DragonFly users List (threaded) for 2006-11
Re: [patch] Multiple ips for jails
On Tue, Nov 14, 2006 at 11:31:57AM +0100, Joerg Sonnenberger wrote:
> On Tue, Nov 14, 2006 at 10:00:54AM +0100, Simon 'corecode' Schubert wrote:
> > Joerg Sonnenberger wrote:
> > >At least the IPv6 case is incomplete as it doesn't deal with mapped ipv4
> > >addresses. I also don't think the behaviour for INADDR_ANY is correct.
> > Could you elaborate on that? How should mapped ipv4 addresses be handled?

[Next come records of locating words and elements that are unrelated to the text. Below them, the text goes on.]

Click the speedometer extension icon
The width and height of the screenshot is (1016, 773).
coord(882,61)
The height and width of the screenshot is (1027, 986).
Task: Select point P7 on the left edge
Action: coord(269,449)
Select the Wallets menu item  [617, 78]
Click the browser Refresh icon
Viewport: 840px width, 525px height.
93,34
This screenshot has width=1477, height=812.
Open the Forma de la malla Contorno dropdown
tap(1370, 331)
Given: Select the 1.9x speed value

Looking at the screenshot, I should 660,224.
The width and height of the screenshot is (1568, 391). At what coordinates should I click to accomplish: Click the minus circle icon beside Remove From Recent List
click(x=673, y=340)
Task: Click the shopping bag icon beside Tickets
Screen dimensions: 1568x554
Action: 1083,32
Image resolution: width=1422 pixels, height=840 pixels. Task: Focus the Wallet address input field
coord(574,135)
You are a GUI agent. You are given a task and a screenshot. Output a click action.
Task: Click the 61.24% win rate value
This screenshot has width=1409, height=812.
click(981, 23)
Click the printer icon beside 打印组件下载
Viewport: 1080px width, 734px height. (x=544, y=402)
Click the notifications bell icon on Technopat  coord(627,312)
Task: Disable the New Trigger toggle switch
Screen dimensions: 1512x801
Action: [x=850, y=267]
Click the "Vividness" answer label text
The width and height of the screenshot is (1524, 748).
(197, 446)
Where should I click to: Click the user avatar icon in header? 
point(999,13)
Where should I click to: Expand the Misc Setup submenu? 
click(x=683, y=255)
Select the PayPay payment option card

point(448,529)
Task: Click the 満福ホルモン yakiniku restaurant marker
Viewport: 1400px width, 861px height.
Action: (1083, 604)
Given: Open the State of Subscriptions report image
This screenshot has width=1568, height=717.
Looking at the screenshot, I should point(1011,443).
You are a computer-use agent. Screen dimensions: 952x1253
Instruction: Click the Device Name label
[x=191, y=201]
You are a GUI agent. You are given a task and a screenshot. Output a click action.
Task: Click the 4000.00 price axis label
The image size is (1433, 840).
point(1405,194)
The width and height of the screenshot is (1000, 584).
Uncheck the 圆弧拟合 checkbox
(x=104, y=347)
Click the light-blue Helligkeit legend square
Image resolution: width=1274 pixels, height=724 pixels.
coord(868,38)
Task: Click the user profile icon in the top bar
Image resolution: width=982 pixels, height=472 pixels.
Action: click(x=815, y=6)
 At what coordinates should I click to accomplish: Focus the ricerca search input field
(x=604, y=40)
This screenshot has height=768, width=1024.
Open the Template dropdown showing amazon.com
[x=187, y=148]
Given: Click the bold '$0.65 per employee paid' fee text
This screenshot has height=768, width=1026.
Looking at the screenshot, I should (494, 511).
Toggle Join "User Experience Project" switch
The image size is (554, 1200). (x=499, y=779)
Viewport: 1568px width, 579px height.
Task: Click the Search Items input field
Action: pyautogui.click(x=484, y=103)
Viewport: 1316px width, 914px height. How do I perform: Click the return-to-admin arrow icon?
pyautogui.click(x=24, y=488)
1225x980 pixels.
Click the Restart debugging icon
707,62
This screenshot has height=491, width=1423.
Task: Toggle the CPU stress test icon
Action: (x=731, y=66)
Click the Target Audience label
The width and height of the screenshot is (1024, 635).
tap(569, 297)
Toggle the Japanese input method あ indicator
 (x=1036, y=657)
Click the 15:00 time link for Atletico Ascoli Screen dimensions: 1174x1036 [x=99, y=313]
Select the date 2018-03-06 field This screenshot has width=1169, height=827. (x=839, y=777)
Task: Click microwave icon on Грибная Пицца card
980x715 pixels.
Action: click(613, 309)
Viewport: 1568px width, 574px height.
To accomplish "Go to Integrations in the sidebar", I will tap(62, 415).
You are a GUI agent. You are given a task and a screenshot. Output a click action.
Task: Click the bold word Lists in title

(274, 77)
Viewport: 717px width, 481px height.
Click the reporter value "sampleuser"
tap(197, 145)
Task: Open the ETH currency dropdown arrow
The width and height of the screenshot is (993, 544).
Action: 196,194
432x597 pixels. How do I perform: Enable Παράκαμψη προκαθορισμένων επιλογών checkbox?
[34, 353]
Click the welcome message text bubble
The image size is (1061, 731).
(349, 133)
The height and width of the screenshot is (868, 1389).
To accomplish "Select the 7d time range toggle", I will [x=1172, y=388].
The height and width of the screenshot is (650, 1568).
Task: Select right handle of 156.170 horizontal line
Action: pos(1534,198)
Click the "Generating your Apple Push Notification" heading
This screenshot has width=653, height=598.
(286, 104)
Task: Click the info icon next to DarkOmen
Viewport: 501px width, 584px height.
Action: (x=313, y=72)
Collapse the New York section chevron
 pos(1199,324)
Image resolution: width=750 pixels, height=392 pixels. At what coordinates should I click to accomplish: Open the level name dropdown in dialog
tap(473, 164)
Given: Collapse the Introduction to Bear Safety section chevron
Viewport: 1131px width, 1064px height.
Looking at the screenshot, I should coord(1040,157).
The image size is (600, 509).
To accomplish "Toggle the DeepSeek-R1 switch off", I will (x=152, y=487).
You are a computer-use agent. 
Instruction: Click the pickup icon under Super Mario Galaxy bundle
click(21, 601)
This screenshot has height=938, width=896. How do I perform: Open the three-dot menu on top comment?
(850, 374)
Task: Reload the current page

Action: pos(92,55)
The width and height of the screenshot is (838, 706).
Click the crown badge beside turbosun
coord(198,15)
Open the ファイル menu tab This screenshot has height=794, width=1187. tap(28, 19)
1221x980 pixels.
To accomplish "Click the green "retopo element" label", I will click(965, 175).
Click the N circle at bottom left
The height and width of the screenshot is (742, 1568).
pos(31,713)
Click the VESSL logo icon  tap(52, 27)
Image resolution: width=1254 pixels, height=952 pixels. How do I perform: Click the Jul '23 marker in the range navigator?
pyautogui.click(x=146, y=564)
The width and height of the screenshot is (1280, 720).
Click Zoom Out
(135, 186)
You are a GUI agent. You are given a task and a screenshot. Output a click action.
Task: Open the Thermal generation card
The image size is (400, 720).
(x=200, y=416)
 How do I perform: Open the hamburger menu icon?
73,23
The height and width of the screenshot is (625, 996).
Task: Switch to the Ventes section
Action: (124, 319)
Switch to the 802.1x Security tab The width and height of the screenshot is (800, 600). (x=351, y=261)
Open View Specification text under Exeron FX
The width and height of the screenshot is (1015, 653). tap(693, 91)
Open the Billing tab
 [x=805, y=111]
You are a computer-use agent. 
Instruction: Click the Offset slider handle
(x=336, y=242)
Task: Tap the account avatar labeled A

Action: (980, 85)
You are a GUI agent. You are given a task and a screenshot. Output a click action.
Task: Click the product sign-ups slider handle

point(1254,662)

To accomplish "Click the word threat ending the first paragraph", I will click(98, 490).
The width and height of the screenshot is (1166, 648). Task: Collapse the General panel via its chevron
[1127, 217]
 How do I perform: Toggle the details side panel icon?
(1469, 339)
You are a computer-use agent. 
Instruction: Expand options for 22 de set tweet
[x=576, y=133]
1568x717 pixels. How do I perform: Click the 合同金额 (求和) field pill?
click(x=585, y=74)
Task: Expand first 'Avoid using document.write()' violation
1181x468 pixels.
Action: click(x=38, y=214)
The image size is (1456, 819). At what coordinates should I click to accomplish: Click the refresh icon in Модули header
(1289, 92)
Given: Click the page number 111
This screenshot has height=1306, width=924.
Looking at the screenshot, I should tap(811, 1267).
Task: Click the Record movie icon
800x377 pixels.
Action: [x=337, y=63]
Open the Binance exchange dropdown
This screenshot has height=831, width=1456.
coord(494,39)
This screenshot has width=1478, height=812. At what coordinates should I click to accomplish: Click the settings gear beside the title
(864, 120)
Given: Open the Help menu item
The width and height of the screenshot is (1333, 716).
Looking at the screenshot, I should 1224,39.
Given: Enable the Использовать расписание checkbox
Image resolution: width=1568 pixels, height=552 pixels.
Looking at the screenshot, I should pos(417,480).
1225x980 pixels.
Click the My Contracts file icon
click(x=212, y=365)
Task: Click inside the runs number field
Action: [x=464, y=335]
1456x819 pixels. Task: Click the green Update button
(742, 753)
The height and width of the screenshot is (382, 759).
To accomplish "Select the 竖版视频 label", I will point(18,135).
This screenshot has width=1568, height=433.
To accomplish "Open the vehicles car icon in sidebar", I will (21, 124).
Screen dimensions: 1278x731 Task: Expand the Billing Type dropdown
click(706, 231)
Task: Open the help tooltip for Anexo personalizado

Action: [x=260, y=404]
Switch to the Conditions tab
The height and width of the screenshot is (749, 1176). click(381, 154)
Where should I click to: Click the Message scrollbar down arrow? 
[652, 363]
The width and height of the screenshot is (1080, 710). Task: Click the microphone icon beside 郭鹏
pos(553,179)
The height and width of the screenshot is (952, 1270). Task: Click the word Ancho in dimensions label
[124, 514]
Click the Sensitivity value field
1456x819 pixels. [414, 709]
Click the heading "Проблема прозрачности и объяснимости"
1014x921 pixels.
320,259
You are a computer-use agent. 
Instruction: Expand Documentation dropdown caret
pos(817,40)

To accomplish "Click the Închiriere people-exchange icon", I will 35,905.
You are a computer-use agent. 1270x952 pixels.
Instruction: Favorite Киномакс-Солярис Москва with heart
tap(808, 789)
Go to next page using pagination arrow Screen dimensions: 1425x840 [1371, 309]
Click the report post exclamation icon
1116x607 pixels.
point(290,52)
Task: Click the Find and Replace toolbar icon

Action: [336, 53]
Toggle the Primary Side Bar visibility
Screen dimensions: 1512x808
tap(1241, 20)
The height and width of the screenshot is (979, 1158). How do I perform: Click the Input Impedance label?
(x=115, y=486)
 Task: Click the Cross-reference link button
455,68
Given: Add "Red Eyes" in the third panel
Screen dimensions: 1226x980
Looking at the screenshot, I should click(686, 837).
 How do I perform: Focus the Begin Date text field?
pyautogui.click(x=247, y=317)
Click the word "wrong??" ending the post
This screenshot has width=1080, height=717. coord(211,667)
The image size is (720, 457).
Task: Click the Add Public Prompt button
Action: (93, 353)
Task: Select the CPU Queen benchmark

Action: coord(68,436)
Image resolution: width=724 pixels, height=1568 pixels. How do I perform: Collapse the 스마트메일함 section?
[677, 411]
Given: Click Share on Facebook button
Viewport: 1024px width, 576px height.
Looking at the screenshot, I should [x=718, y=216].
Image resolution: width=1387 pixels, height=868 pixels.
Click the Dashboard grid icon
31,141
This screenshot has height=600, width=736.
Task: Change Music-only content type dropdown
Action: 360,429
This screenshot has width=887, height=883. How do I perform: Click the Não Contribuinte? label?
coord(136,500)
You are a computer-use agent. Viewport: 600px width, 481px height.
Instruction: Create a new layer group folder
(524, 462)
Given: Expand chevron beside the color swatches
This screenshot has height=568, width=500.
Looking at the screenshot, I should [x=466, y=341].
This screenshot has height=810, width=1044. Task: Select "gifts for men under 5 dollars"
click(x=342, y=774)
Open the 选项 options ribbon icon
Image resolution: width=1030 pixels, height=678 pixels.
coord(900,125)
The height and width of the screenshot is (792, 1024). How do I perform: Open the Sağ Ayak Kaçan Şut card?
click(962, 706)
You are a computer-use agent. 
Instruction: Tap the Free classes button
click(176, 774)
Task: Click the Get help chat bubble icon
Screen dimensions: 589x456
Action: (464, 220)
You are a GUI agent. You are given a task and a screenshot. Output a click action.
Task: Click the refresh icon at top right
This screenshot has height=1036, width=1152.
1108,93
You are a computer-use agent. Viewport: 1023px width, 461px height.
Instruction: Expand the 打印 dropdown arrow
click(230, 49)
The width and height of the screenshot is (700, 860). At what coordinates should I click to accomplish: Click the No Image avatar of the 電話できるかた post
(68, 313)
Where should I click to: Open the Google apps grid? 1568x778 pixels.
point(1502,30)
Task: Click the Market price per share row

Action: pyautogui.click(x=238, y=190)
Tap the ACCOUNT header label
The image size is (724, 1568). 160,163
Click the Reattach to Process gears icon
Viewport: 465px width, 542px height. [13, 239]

> > I guess there would need to be a check for already used ipv4 addresses, and
> > vice versa.
> If mapped IPv4 addresses are allowed, they should get exactly the same
> handling as normal IPv4 addresses. Esp. mapped 127.0.0.1 needs to be
> handled accordingly.
The mapped ipv4 addresses needs further investigation, i'll check
> > What behaviour for INADDR_ANY would be correct? (If you can use this term)
> When a socket is allowed to bind to INADDR_ANY two things have to be
> (a) Connections to it are effectively only allowed, when one of the jail
> IPs can be used. E.g. if the jail is bound to 192.168.1.1 and 10.1.1.1,
> but the machine has also 184.108.40.206 as IP, a connection to that must not
> go to the jail.
This is already guaranteed.
> (b) Connections *from* the jail must use one of the jail addresses as
> source. E.g. when the jail is bound to 192.168.1.1 as before, a
> connection to 10.1.1.2 must not use 10.1.1.1 as soure address.
> This gets further complicated by the question whether or not binding to
> broadcast and/or multicast addresses should be enabled by default.
Multicast is not supported in jails.
La prueba más fehaciente de que existe vida inteligente en otros
planetas, es que no han intentado contactar con nosotros.